> _Extracted records_
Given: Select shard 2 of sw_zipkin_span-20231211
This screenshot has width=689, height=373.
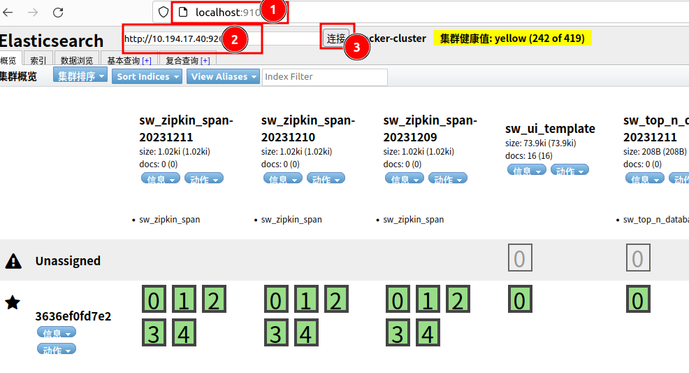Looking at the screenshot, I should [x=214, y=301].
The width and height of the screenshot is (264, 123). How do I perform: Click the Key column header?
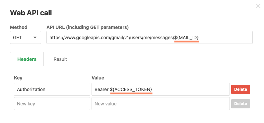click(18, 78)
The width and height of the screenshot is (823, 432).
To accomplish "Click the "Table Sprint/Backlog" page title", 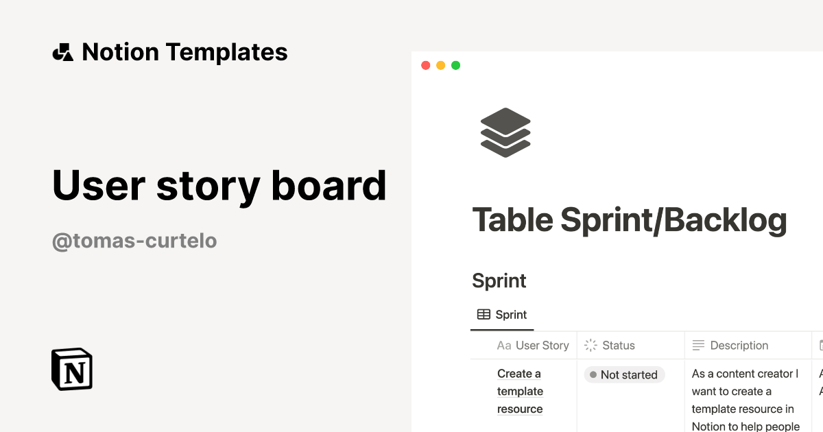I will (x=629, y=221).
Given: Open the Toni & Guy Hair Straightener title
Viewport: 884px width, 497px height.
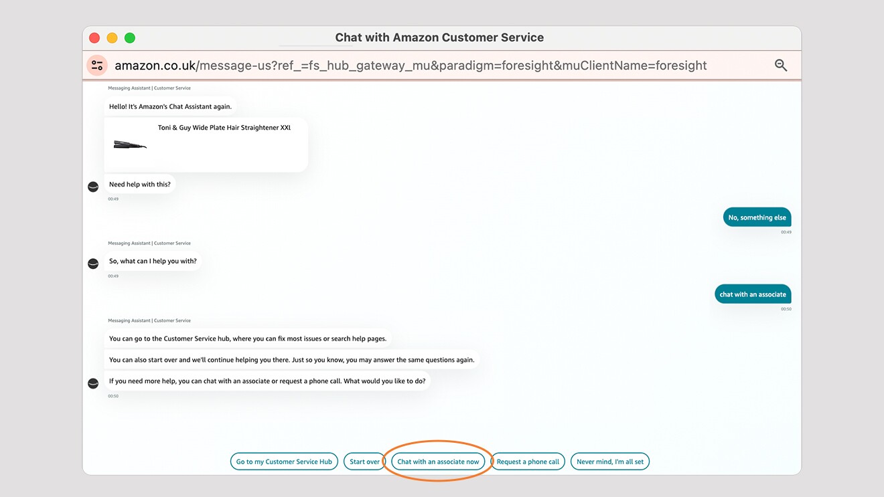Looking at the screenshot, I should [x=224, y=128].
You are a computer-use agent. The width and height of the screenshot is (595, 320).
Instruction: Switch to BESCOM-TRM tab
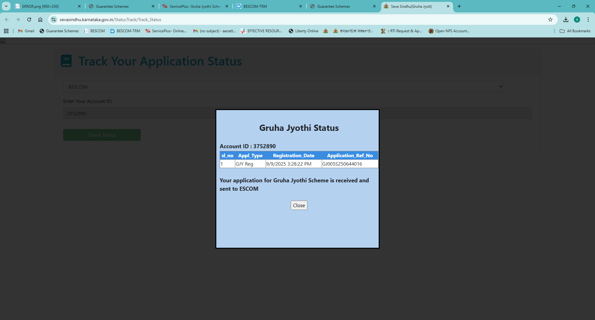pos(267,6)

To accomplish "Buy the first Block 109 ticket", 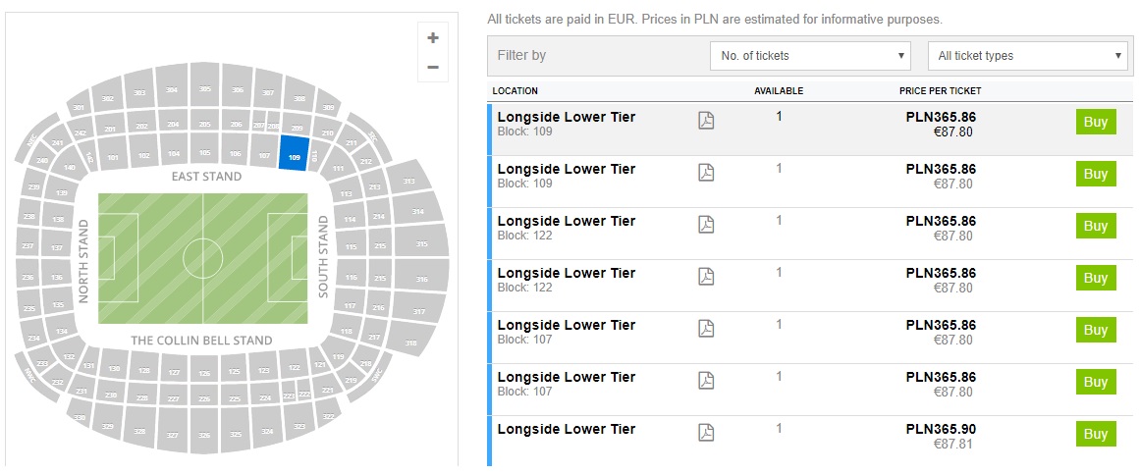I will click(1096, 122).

> _Directions_
All lines with the word "Given" must be located in the data and copied.

> _Output of the exercise_
Given: Select shard 2 of sw_zipkin_span-20231211
Given: Open the Toni & Guy Hair Straightener title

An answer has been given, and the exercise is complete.